La alta cultura ha sido siempre cosa de unos pocos individuos aislados, separados entre sí por grandes distancias espaciales y temporales. El espíritu de la cultura emerge en las creaciones a contracorriente de su tiempo que alumbran nuevos caminos del intelecto, del arte, de las letras, de la comprensión de la naturaleza y el hombre

¿Qué es cultura?

Con el término cultura me refiero aquí a las actividades intelectuales, artísticas, de pensamiento que caracterizan una civilización. A veces se usa también la palabra para referirse a los aspectos de la infraestructura y organización de una sociedad; más o menos, cultura en este segundo sentido sería sinónimo de civilización. Así, por ejemplo, cuando dentro de unos siglos unos arqueólogos encuentren los restos de una lata de Coca-Cola, podrán decir que pertenecía a la cultura occidental del s. XX-XXI. Distinto sería encontrarse una lata de Coca-Cola que un cuadro de Picasso. El cuadro es una creación cultural en el sentido a que yo me vengo refiriendo aquí —otra cosa es que el cuadro sea una basura o pésimo, pero eso es otro tema— mientras que la lata de refresco no obedece a ninguna creación expresiva-intelectual; es simplemente un útil que cumple otras funciones. Cierto es que, como comentaré en este artículo, cada vez hay menos distancia entre ambos conceptos, porque la cultura-intelectual tiende cada vez más a ser mercancía, como la lata de refresco, pero al menos creo que cabe distinguir a nivel semántico el doble significado del vocablo.

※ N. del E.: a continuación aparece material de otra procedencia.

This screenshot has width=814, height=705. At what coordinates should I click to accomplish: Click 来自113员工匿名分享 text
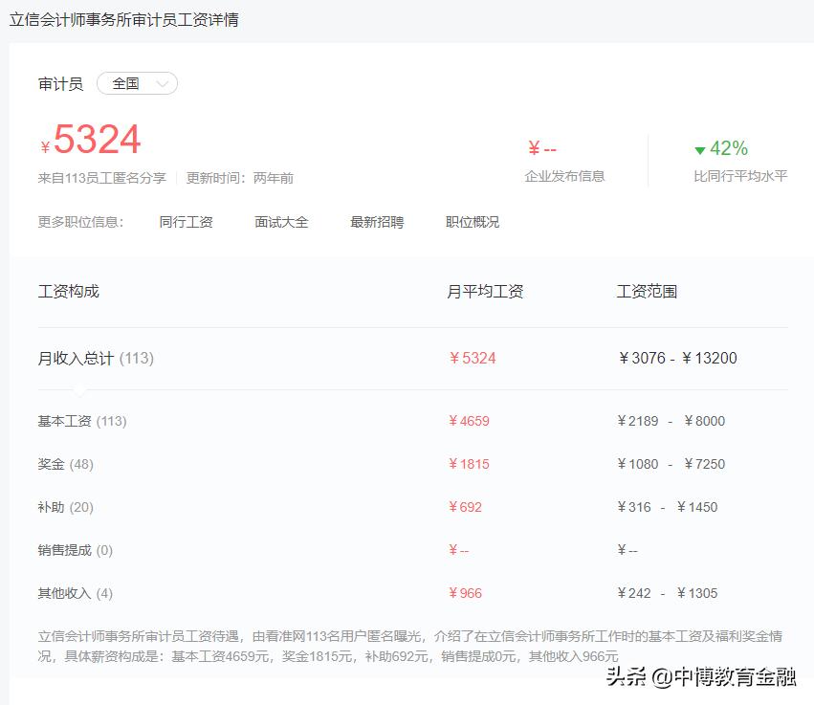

“La Historia universal entraña una competición en el tiempo, una carrera por el triunfo, por el poder, por los tesoros. Se trata siempre de quién tiene fuerza, suerte o villanía suficiente para no desaprovechar el momento. Acto espiritual, cultural o artístico es exactamente lo contrario, constituye en todo caso un salto del hombre fuera de lo inmundo de sus impulsos y fuera de su inercia hacia otros planos: el plano de lo eterno, que significa liberación del tiempo; el plano de lo divino, que es por entero ahistórico y antihistórico” (Hermann Hesse, El juego de los abalorios [novela]).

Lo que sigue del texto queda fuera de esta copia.